Lula sabe o que diz quando condena intervenção de militares na política
Declaração é feita quatro anos depois de o petista ser impedido de disputar a presidência por um tuíte do general Villas Bôas, lembra Paulo Moreira Leite
Por Paulo Moreira Leite
Vale a pena recuperar as palavras de Lula no comício de Curitiba, sábado. Ele falou com clareza e sem nenhuma ambiguidade sobre um ponto fundamental da política brasileira -- a pretensão de setores das Forças Armadas em tutelar a democracia brasileira, atitude que explica o esforço de interferir até na apuração dos votos da eleição presidencial.
-- Não queremos as Forças Armadas se metendo nas eleições do nosso país, nem querendo controlar urna, disse Lula.
E prosseguiu, lembrando os mandatos anteriores:
-- Nós já lidamos com as Forças Armadas e as tratamos com muito respeito. E é preciso que alguns lá tratem a sociedade civil com respeito, porque nós sabemos de nós e não precisamos ser tutelados.
A referência de Lula aos governos do PT é instrutiva. Produto de uma das grandes lutas de massa do século XX -- a campanha pelas diretas-já -- a democratização do país após 20 anos de ditadura militar permitiu que o povo brasileiro recuperasse o direito de escolher o presidente da República em urna, com base numa Constituição que assegurou o mais amplo grau de liberdades públicas de nossa história, inclusive para a formação de partidos de trabalhadores e a construção de centrais sindicais, organizações vetadas pela legislações anteriores.
A verdade é que não se atingiu a democratização de forma completa, o que seria demonstrado um quarto de século mais tarde após a promulgação da Constituição, numa intervenção militar aberta, de caráter golpista, que liberou o caminho para o governo Bolsonaro.
Quando o país se preparava para celebrar a sétima eleição presidencial sob o regime democrático, um tuíte do Comandante Villas Boas, do Exército, levou o Supremo Tribunal Federal a renegar o princípio da presunção da inocência por 6 a 5 e assim impedir Lula de disputar a presidência pela terceira vez.
A decisão, por margem tão estreita, abriu caminho para a candidatura de Jair Bolsonaro, que até ali só comia poeira atrás de Lula nas pesquisas, numa desvantagem de 20 pontos, 40% maior que a atual.
Numa cena didática, em janeiro de 2019, ao tomar posse, Bolsonaro cumprimentou Villas Boas num agradecimento respeitoso, dizendo-lhe sem qualquer constrangimento que era um dos responsáveis por ter chegado ao Planalto.

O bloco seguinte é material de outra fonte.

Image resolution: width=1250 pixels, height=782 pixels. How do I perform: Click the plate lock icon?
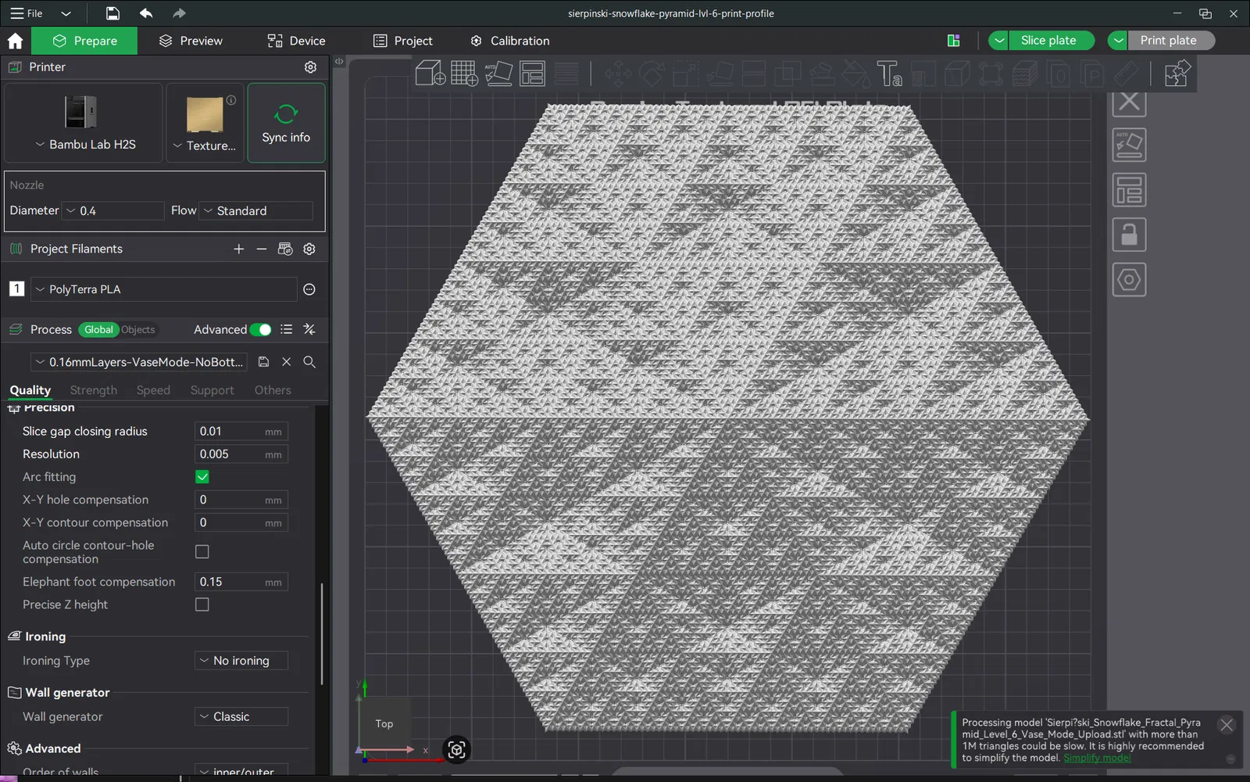point(1128,235)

Ninguém ousou desmenti-lo.
Com uma tragédia fresca na memória -- o passo seguinte foi a prisão de Curitiba, onde passaria 580 dias -- a declaração de Lula, no Paraná, Estado que foi berço da Lava Jato, toca num ponto que cedo ou tarde o país será levado a discutir, a preservação de uma democracia sem ressalvas nem reparos.